Here’s what unfolded. At around 11:05 UTC, a permissions change in a database system unintentionally set off a chain reaction. The change altered how a feature file used by Cloudflare’s bot management system was generated, causing that file to swell to nearly twice its normal size. The problem: Cloudflare services allocate a fixed amount of memory for this file. When the bloated version arrived, it exceeded that reserved memory and triggered crashes.
Around 11:30 UTC, the impact became visible as a surge of 5xx errors flooded the network. The error rate didn’t remain steady; it fluctuated sharply until about 13:00 UTC. That volatility aligns with how the system distributes updates. The bot management feature file refreshes every five minutes, and not all clusters had moved to the new configuration at the same time. As a result, different parts of the network alternated between receiving a healthy file and the oversized, crash-inducing one, producing sporadic spikes and dips in failures.
The temporary unavailability of the status page and the unusual traffic pattern initially fueled internal speculation that an attack or botnet might be responsible. By 13:37 UTC, the incident response team identified the real culprit: adjustments in the bot management system tied back to the database permissions change. Roughly an hour later, engineers rolled out fixes and stabilized performance, returning error rates to normal levels.

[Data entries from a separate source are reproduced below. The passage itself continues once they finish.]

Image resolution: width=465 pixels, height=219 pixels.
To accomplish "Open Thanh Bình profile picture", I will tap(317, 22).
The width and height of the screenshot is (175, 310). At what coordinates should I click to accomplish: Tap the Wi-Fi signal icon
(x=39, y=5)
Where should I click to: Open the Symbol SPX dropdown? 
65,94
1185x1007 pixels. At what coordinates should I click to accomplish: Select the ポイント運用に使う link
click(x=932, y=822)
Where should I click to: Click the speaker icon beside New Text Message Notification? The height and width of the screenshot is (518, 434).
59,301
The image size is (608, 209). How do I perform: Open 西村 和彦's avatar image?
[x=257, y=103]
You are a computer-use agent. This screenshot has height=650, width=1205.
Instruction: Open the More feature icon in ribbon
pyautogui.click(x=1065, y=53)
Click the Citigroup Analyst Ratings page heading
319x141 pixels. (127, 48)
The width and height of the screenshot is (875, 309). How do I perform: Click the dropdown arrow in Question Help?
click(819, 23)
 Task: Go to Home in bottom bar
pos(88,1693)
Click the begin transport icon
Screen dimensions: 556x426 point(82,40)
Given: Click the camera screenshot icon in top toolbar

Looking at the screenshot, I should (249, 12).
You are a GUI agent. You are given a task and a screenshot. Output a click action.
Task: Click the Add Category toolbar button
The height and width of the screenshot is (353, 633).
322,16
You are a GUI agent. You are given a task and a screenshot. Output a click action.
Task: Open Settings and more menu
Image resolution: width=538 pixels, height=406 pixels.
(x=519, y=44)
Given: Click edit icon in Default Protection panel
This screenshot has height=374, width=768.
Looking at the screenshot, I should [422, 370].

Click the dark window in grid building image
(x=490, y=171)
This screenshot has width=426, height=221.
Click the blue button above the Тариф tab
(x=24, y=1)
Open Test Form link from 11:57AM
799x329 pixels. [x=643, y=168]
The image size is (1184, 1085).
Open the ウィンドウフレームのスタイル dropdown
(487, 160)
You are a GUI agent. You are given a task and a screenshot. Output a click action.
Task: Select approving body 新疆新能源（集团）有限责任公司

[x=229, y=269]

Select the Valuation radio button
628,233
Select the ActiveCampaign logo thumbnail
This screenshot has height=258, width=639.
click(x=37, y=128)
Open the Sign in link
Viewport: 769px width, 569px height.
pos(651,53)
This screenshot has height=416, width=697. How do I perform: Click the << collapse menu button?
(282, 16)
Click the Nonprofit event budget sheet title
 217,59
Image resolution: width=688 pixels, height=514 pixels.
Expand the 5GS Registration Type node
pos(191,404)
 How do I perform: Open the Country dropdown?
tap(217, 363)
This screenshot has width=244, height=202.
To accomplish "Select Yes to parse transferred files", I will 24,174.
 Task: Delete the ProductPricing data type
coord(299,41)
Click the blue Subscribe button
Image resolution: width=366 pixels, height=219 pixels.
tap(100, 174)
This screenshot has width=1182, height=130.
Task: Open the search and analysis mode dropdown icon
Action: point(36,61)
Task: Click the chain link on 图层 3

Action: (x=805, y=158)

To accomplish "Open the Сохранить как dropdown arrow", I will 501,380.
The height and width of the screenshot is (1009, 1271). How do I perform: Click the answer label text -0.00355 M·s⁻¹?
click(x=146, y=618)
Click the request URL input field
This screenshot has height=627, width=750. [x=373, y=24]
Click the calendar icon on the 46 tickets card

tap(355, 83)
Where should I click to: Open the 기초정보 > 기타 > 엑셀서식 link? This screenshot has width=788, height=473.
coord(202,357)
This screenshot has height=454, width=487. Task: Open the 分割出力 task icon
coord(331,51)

Key takeaways from the incident underscore the risks of configuration drift and the importance of guardrails around memory-constrained components. A single permissions tweak led to an oversized file, which then cascaded into service crashes across multiple clusters. The five-minute update cadence and staggered rollout combined to create a stop-start failure pattern that looked, at first glance, like an external assault.
In short, the outage was self-inflicted, not a cyberattack. After identifying the root cause, Cloudflare restored services and normalized network behavior, closing the incident and highlighting the value of fast detection, clear incident timelines, and rigorous change management.